HON’s Wiki # pfSense

Home / Networking

Contents

• Initial Setup
  • Installation
  • Initial Configuration
• Configuration
  • FreeRADIUS
    • Basic Setup
    • Setup RADIUS as an Authentication Backend
    • Setup OTP
    • Notes
  • ntopng
    • Setup
  • OpenVPN
    • Setup
  • Suricata
    • Setup
  • Unbound
    • Setup
    • Usage
  • UPnP/NAT-PMP

Using

• pfSense v2

Initial Setup

Installation

• Use ZFS for the root device.

Initial Configuration

1. Connect to the website and finish the wizard.
2. Set upstream DNS and NTP servers.
3. Enable password protection for the console.
4. Add a personal user and disable the admin user.
5. Enable “PowerD” in “hiadaptive” mode to enable power saving while still focusing on performance.
6. Enable AES-NI hardware crypto.
7. Set the correct thermal sensors.
8. Enable RAM disks with e.g. 1024MiB and 4096MiB and e.g. 3 hour backups.
9. Increase network memory buffer size: Add a new system tunable with key kern.ipc.nmbclusters and value 1000000.
10. Disable TCP segmentation offload (TSO) and large receive offload (LRO).

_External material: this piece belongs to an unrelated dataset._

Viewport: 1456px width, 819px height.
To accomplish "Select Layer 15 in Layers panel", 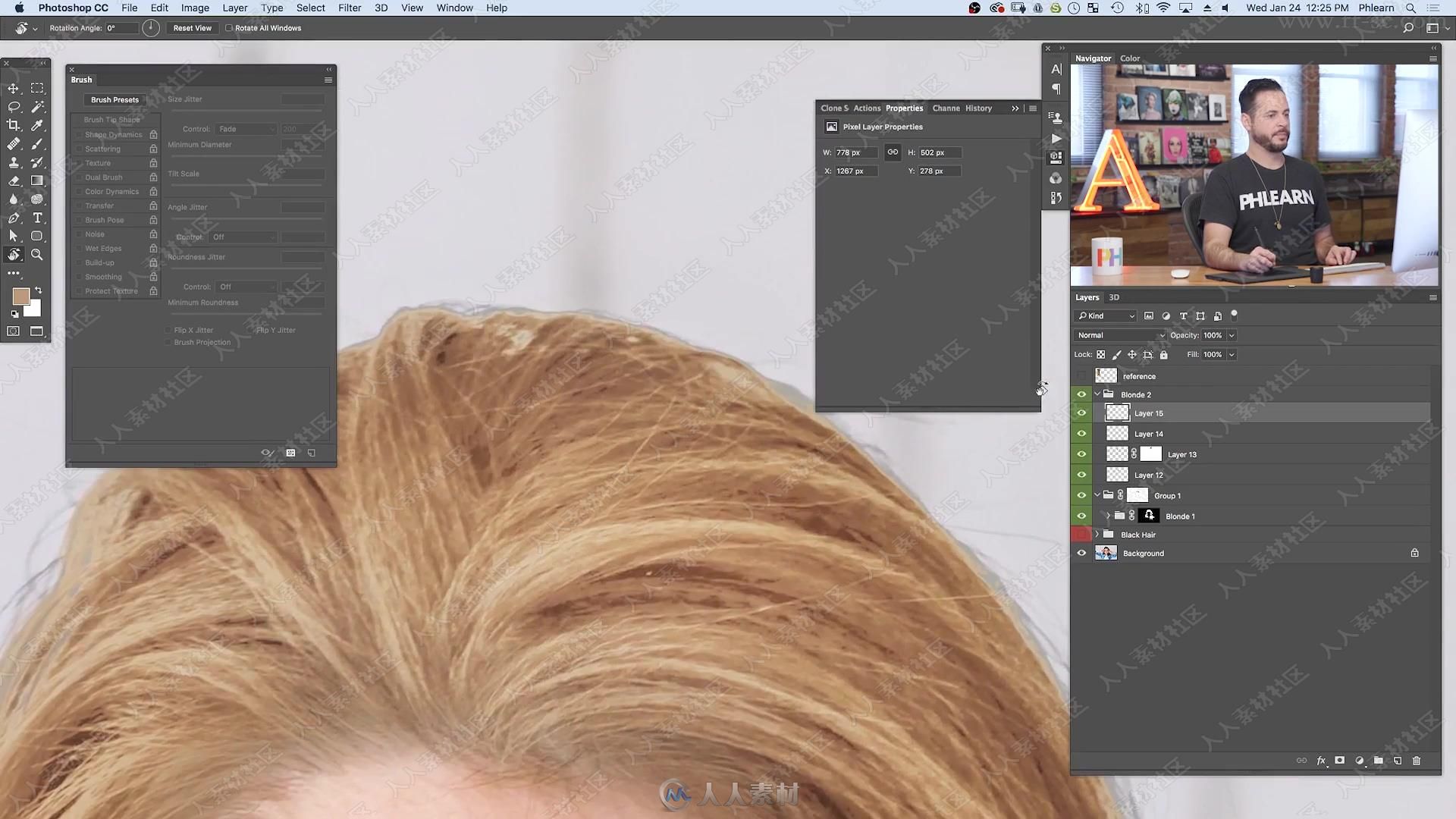I will 1148,413.
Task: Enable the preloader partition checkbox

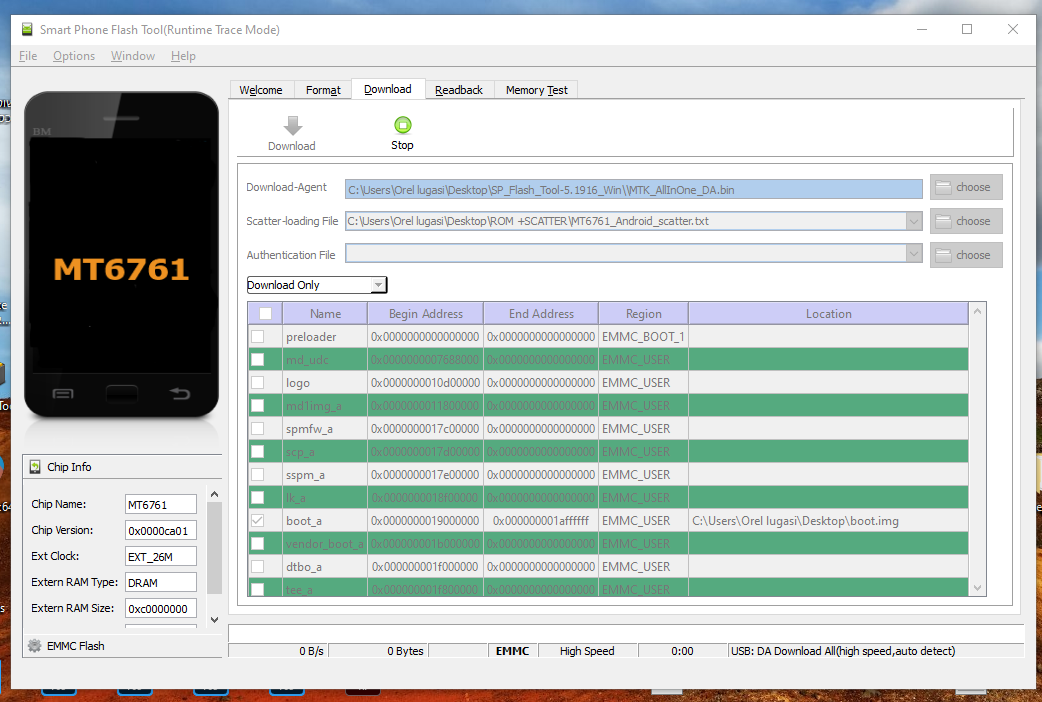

Most hardware/drivers have issues with them.
11. See this page for NIC-specific tuning.

Configuration

FreeRADIUS

Basic Setup

1. Install freeradius3.
2. Go to the FreeRADIUS settings.
3. Add an interface for authentication: Listen on all interfaces (or only localhost), port 1812, type “authentication”, IPv4. Add a separate interface for IPv6.
4. Add an interface for accounting: Listen on all interfaces (or only localhost), port 1813, type “accounting”, IPv4. Add a separate interface for IPv6.
5. Add clients/NAS.
6. Add RADIUS users.
7. (Optional) Use FreeRADIUS as an authentication backend.
   1. Create a RADIUS client with client IP address 127.0.0.1.
   2. Add the RADIUS client in “System/User Manager/Authentication Servers”.
   3. TODO What’s the “RADIUS NAS IP Attribute”?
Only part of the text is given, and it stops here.